* DAFTAR TUGAS *
A) Salin kembali bagian teks tentang kurikulum cinta antara "Anselmus Dore Woho" dan "spiritual antarumat beragama.", termasuk keduanya, lalu ganti "rumah doa" dengan "tempat ibadah".
B) Tolong sebutkan tanggal terjadinya insiden perusakan rumah doa GKSI di Padang menurut teks tentang kurikulum cinta.

* KUTIPAN SUMBER *
++++++
Anselmus Dore Woho Atasoge (Staf Pengajar pada Sekolah Tinggi Pastoral Atma Reksa Ende)
Insiden perusakan rumah doa Gereja Kristen Setia Indonesia (GKSI) di Padang, Sumatera Barat, pada 27 Juli 2025, bukan sekadar pelanggaran hukum, melainkan sebuah tragedi spiritual yang mengoyak kesadaran kolektif kita sebagai bangsa yang menjunjung tinggi nilai kemanusiaan dan keberagaman. Ketika anak-anak berlarian dalam kepanikan dan kaca rumah doa pecah oleh amarah massa, kita menyaksikan bukan hanya keretakan fisik, tetapi juga retaknya relasi sosial dan spiritual antarumat beragama.
Dalam konteks ini, pernyataan Menteri Agama RI Prof. Dr. K.H. Nasaruddin Umar (dalam Tempo.co., 06/08/2025) tentang perlunya pendekatan berbasis kurikulum cinta menjadi tawaran visioner yang melampaui sekadar kebijakan administratif. Ia mengusulkan agar pendidikan agama tidak lagi berpusat pada principle of negation (penekanan pada perbedaan) melainkan beralih ke principle of identity, yaitu pengakuan atas kesamaan sebagai sesama anak bangsa dan sesama makhluk ciptaan. Kurikulum ini dirancang untuk menanamkan empati, penghargaan atas martabat manusia, dan semangat belas kasih sebagai prinsip hidup beragama, bukan sekadar pengetahuan formal.
Gagasan ini sejalan dengan pandangan Islam tentang dialog antaragama sebagaimana diuraikan oleh Dr. Salih bin Humaid melalui karyanya “The Islamic View of Dialogue with The Other”. Dalam Islam, dialog bukan sekadar alat diplomasi, melainkan ekspresi dari nilai-nilai tauhid yang mengakui keragaman sebagai kehendak ilahi. QS. Al-Hujurat: 13 menegaskan bahwa manusia diciptakan berbangsa-bangsa dan bersuku-suku agar saling mengenal, bukan saling meniadakan. Dialog dalam Islam bertujuan menyampaikan pesan dengan hikmah, membangun koeksistensi damai, dan menolak kekerasan dalam urusan keyakinan. Etika dialog menuntut kejujuran intelektual, penghormatan terhadap keyakinan lain, dan penolakan terhadap debat yang merendahkan.
Dalam konteks ini, Nasaruddin Umar mengedepankan kembali konsep ukhuwah makhlukiyah untuk memperluas cakrawala spiritual kita. Ukhuwah makhlukiyah adalah konsep persaudaraan yang melampaui batas manusia dan agama, mencakup seluruh makhluk ciptaan Tuhan (manusia, hewan, tumbuhan, bahkan unsur alam semesta). Dalam pandangan Nasaruddin Umar dan tokoh lain seperti Habib Ja’far, ukhuwah ini mengajarkan bahwa semua makhluk adalah bagian dari ciptaan Ilahi dan karenanya layak dihormati dan dicintai.
++++++
* Data penunjuk target *
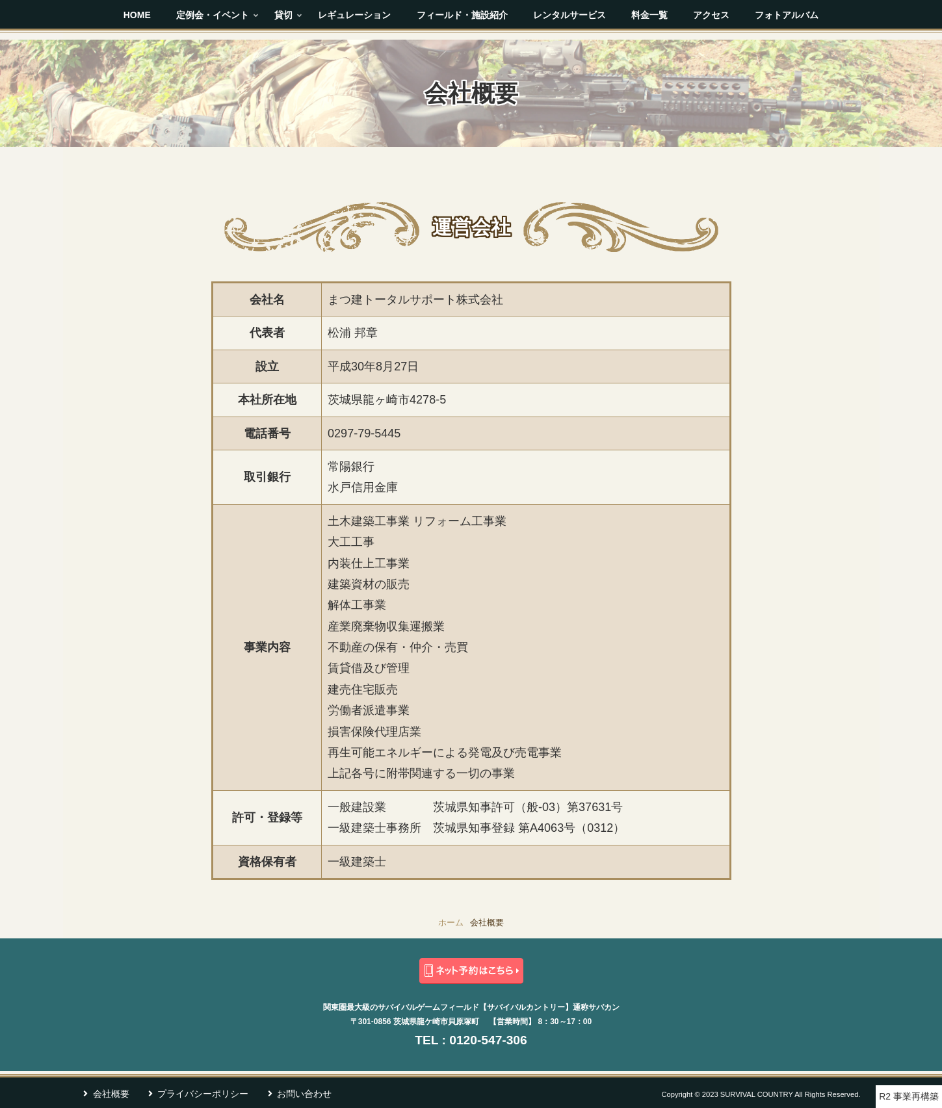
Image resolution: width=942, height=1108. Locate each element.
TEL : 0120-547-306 (471, 1040)
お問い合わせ (304, 1094)
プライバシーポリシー (202, 1094)
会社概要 (111, 1094)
++++++
* KUNCI JAWABAN *
A)
Anselmus Dore Woho Atasoge (Staf Pengajar pada Sekolah Tinggi Pastoral Atma Reksa Ende)
Insiden perusakan tempat ibadah Gereja Kristen Setia Indonesia (GKSI) di Padang, Sumatera Barat, pada 27 Juli 2025, bukan sekadar pelanggaran hukum, melainkan sebuah tragedi spiritual yang mengoyak kesadaran kolektif kita sebagai bangsa yang menjunjung tinggi nilai kemanusiaan dan keberagaman. Ketika anak-anak berlarian dalam kepanikan dan kaca tempat ibadah pecah oleh amarah massa, kita menyaksikan bukan hanya keretakan fisik, tetapi juga retaknya relasi sosial dan spiritual antarumat beragama.

B) 27 Juli 2025.